Editorial du « Monde ». Chaque jour qui passe, Israël rend plus difficile la création d’un Etat palestinien à ses côtés. Cela ne veut pas dire que les dirigeants palestiniens soient sans reproche : ceux du Hamas à Gaza ne pensent qu’à guerroyer et à s’équiper en missiles ; ceux du Fatah de Mahmoud Abbas, en Cisjordanie et à Jérusalem-Est, sont en mal de légitimité. Mais la partie israélienne, la plus forte à tous points de vue, celle qui devrait donner l’exemple, celle qui prétend se comporter de manière responsable, mine le chemin de la paix. C’est tragique.

Le dernier épisode de cette politique à courte vue a eu lieu lundi 6 février à la Knesset, le Parlement, à Jérusalem. Les députés de droite et d’extrême droite, formant la majorité de Benyamin Nétanyahou, ont légalisé l’expropriation de terres privées palestiniennes au profit des colons israéliens. Ce n’est pas seulement une injustice en soi. C’est une tentative pour imposer la loi israélienne en terre étrangère – c’est-à-dire un pas vers l’annexion de la Cisjordanie, territoire qu’Israël occupe depuis juin 1967.

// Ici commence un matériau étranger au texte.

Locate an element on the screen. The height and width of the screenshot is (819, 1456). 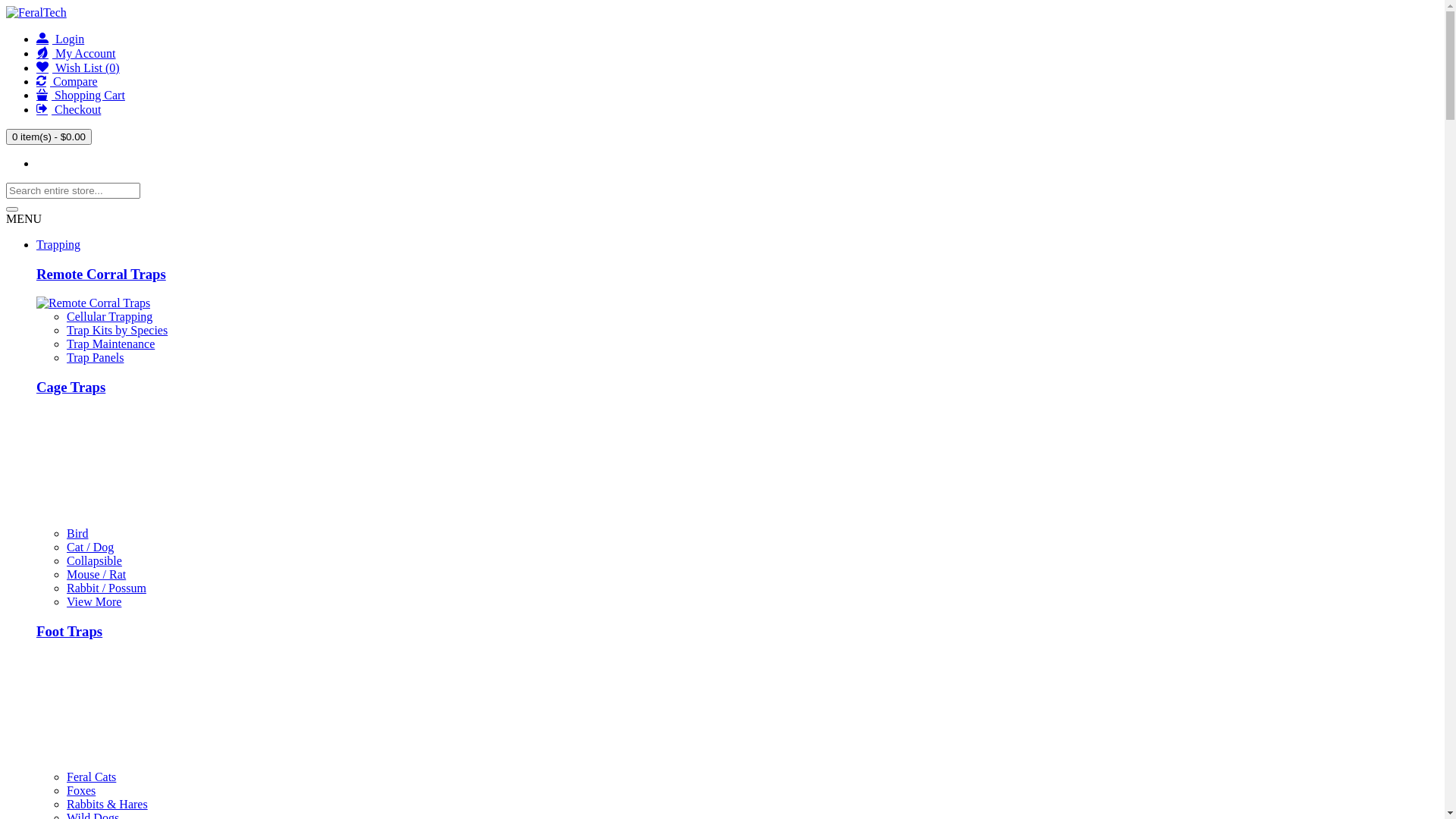
'Wish List (0)' is located at coordinates (77, 67).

Le « parti des colons » est plus fort que jamais au sein de la majorité actuelle, représenté à la fois par une large fraction du Likoud (la formation de M. Nétanyahou) et par le parti Foyer juif du ministre de l’éducation, Naftali Bennett. Ils ne veulent pas d’Etat palestinien. Ils entendent annexer au moins 60 % de la Cisjordanie et la coloniser massivement. Cette génération est ignorante de l’histoire de son propre pays.

Des temps sans mémoire

Le fondateur de l’Etat, David Ben Gourion (1886-1973), jugeait qu’il fallait échanger Gaza et la Cisjordanie – les territoires occupés à la suite de la guerre israélo-arabe de 1967 – contre la paix. L’équilibre humain et géographique du pays supposait, selon Ben Gourion, de peupler le Néguev, ce désert du sud du pays. Le Néguev est toujours vide, et la droite israélienne s’en moque. Plus tard, le premier ministre travailliste Yitzhak Rabin, autre vrai homme d’Etat, dira que les colonies sont « un danger pour Israël », menaçant à terme l’idéal du projet sioniste – un Etat démocratique, majoritairement juif. Né en 1922, Rabin a été assassiné le 4 novembre 1995 par un extrémiste juif résolument partisan de la colonisation de la Cisjordanie.

Mais, en ces temps sans mémoire, tout cela est oublié. Et, aujourd’hui, la Knesset légalise, a posteriori, quelque 3 500 logements illégaux, situés dans des dizaines de colonies de Cisjordanie, construits sans autorisation officielle mais protégés par l’armée et bénéficiant de financements publics (comme toutes les implantations en territoire palestinien). Les propriétaires palestiniens, dit la loi, doivent recevoir une compensation en argent ou sous forme de lot de terrain alternatif.

Le symbole est là : les députés légifèrent en dehors du territoire israélien. La direction pointée est claire : le début de l’annexion, l’abandon de l’idée même d’un Etat palestinien. Mais la partie n’est pas finie. La Cour suprême doit être saisie, incessamment. Le procureur de l’Etat, Avichai Mandelblit, s’est prononcé contre cette loi. Le pouvoir judiciaire s’oppose à la droite israélienne et pourrait bien l’emporter. A Washington, l’administration Trump a fait connaître son mécontentement. L’Union européenne a annulé une rencontre avec Israël. Comme si chacun sentait bien – enfin – le danger que représente une politique dont le résultat sera de rendre la paix plus impossible que jamais.